We’ve discussed ABR’s bout with the shorts in December 2023, and again just a couple months ago. So far, the shorts are taking it in the shorts. ABR has delivered a 20%+ total return since the start of 2023 despite a persistent rise in short interest.

The shorts bet on something that even Arbor admitted. As long as the Fed kept rates elevated, ABR would feel the pressure:

“We are in a period of peak stress and expect the next two quarters to be challenging, if not more challenging than the fourth quarter,” Kaufman said during the Q4 2023 conference call in February. “As a result of this environment, we are experiencing elevated delinquencies.”

The Fed hasn’t flinched so far in 2024, and that was reflected in Arbor’s most recent earnings report.
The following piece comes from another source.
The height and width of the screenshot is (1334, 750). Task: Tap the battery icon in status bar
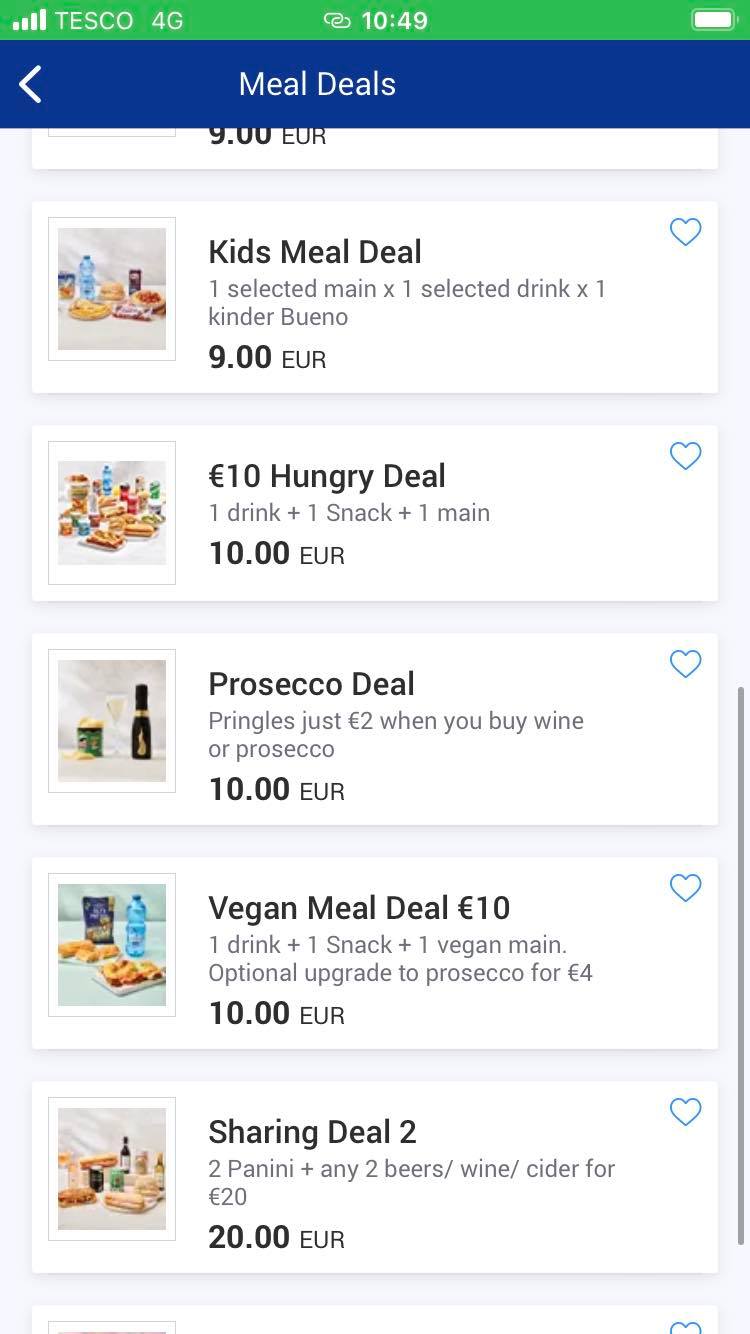[x=713, y=20]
But the Fed is darn close to cutting and, in the interim, we see signs that Kaufman & Co. are navigating the challenging conditions.

Second-quarter distributable EPS of 45 cents per share beat estimates by 3 cents per share, and was a couple cents clear of its 43-cent dividend. Book value declined, but by merely 1%, to $12.47 per share, also beating expectations for $12.42 per share.

Agency originations of $1.15 billion were shy of forecasts but still up 35% quarter-over-quarter.

Total delinquencies did indeed rise, to $1.04 billion in Q2 from $954 million in Q1:

  • Non-performing loans (NPLs) grew to $676 million from $465 million, predominantly because $264 million of loans progressed from less-than-60-days delinquent to greater-than-60-days delinquent.
  • Less-than-60-days delinquent loans dropped to $368 million from $489 million previously, in part from progression into greater-than-60-days delinquent status, but also, $138 million worth of loans was either modified or paid off. (This line was also affected by $281 million in new loans that didn’t accrue interest.)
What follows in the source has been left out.